Abstract
Recent progress in Bayesian inference has allowed for accurate posterior estimations in complex situations with no idea about a likelihood function. Currently, Approximate Bayesian Computation (ABC) techniques have emerged as a widely used set of free-likelihood methods. Although there is a large number of different ABC-based approaches across the literature, all they have in common a hard dependence on free parameters selection, demanding for expensive tuning procedures such as grid search or cross-validation. Here, we introduce an Automatic Metric Learning-based ABC approach, termed AML-ABC. Namely, AML-ABC matches the simulation and observation spaces within an ABC-based framework. Attained results on a synthetic dataset and a real-world ecological system show that our approach is a competitive method compared to other non-automatic state-of-the-art ABC techniques.
Keywords
You have full access to this open access chapter, Download conference paper PDF
1 Introduction
Bayesian-based statistical inference tasks require the calculation of the likelihood function, which performs an important role as long as it states the probability of the observed data under a particular model. Therefore, the Bayes’ theorem leverages the inclusion of a priori knowledge about the studied phenomenon into the posterior distribution. Indeed, straightforward models gather an analytic expression for the likelihood function facilitating the evidence assessment; then, the posterior can be precisely computed. Notwithstanding, for complex models, to find an exact formula for the likelihood function is often intractable [13].

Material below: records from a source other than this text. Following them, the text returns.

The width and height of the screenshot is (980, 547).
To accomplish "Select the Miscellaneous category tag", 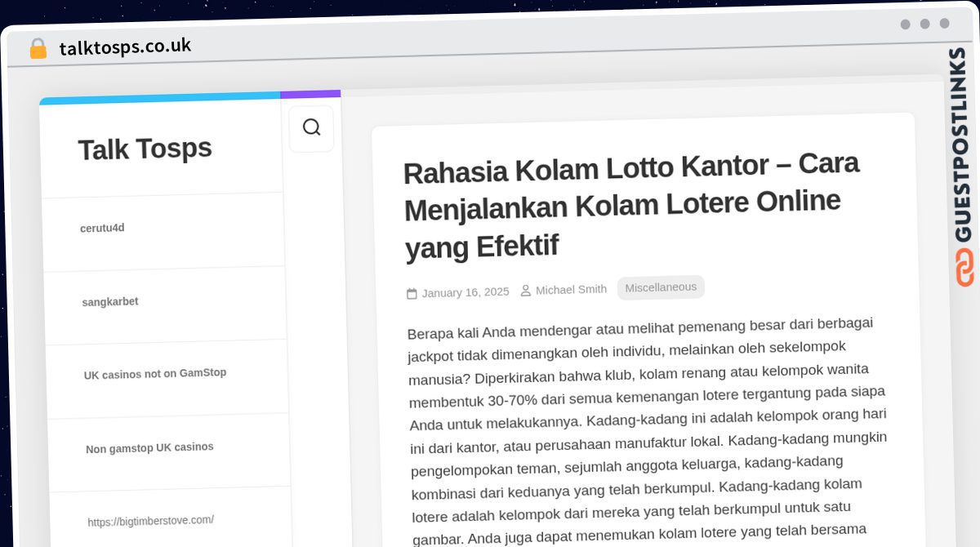I will (661, 287).
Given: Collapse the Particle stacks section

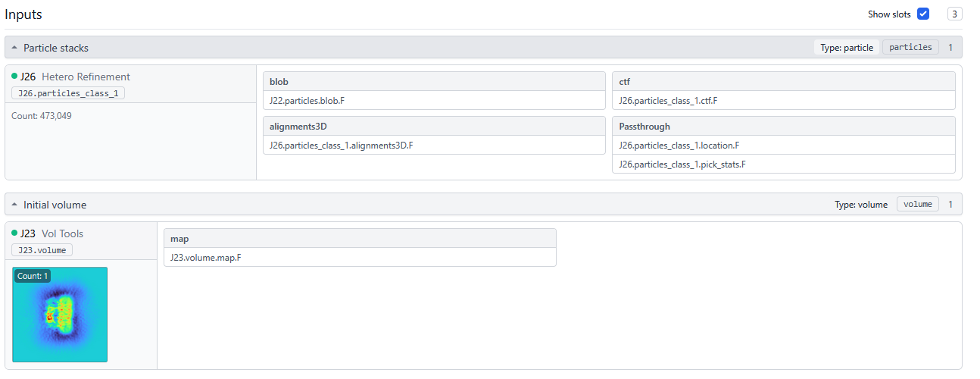Looking at the screenshot, I should [x=15, y=48].
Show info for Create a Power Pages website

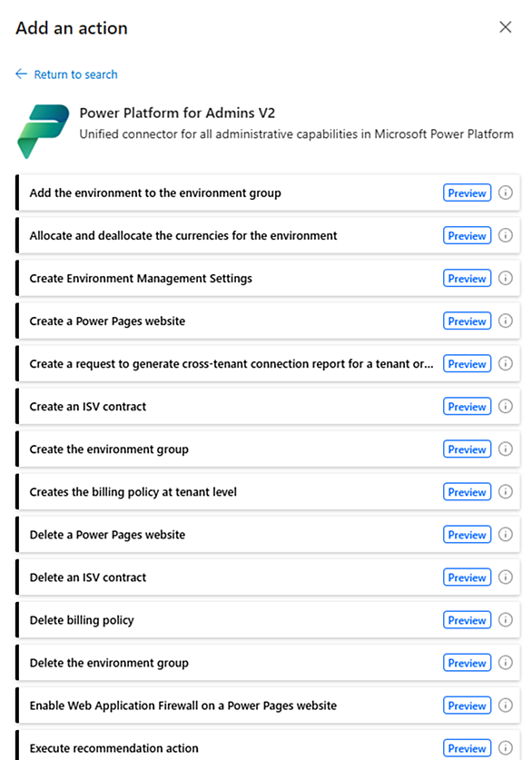click(506, 321)
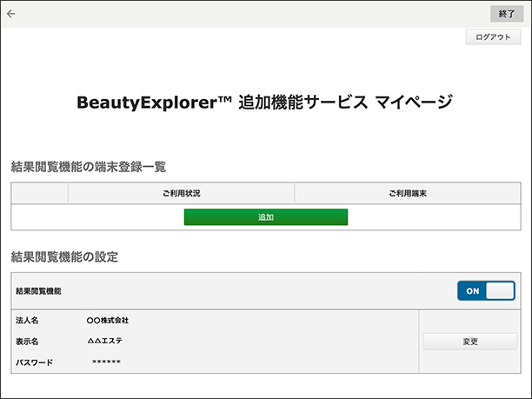Select the 〇〇株式会社 company name value
The width and height of the screenshot is (532, 399).
click(108, 321)
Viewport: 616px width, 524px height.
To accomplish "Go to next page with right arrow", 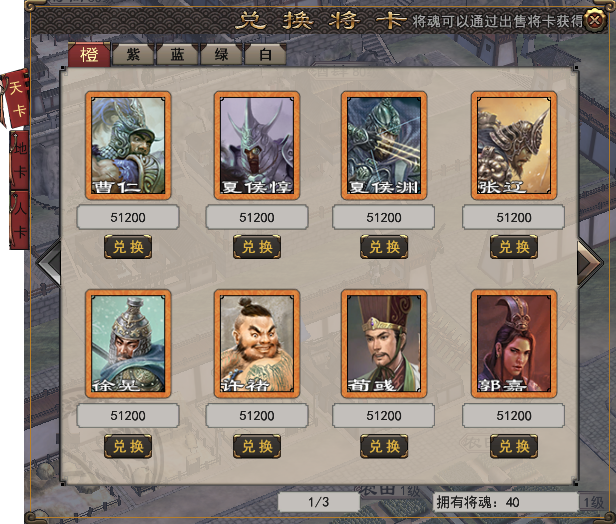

To deal with this intractability, free-likelihood techniques like Approximate Bayesian Computation (ABC) have emerged. ABC-based methods assess an auxiliary model with different parameter values drawn from a prior distribution to compute simulations that are compared to the observed data [13]. In particular, this comparison can be performed using statistics that summarize and characterize the information over large features and observations [5, 10]. However, the selection of proper and sufficient summary statistic could be difficult for complex models, demanding for alternative approaches that rely on kernel functions to embed and compare distributions into a Reproducing Kernel Hilbert Space (RKHS) [4, 9]. Recent advances in ABC-based inference have introduced kernel methods to accomplish more accurate posterior estimations. Authors in [6] developed a surrogate model as synthetic likelihood to define an adequate number of simulations within the ABC procedure via a Gaussian process-based framework. Mitrovic et al. [7] modeled the functional relationship between simulations and the optimal choice of summary statistics to encode the structure of a generative model using a kernel ridge regression for conditional distributions. Nonetheless, the techniques mentioned above require the estimation of different parameters related to the similarity computation among simulations to approximate the posterior. Then, expensive tuning procedures as grid search and cross-validation are carried out. Moreover, the user requires a vast knowledge concerning the ABC algorithm and the studied data to properly tune the free parameters, yielding to a high influence in the quality of the posterior approximation.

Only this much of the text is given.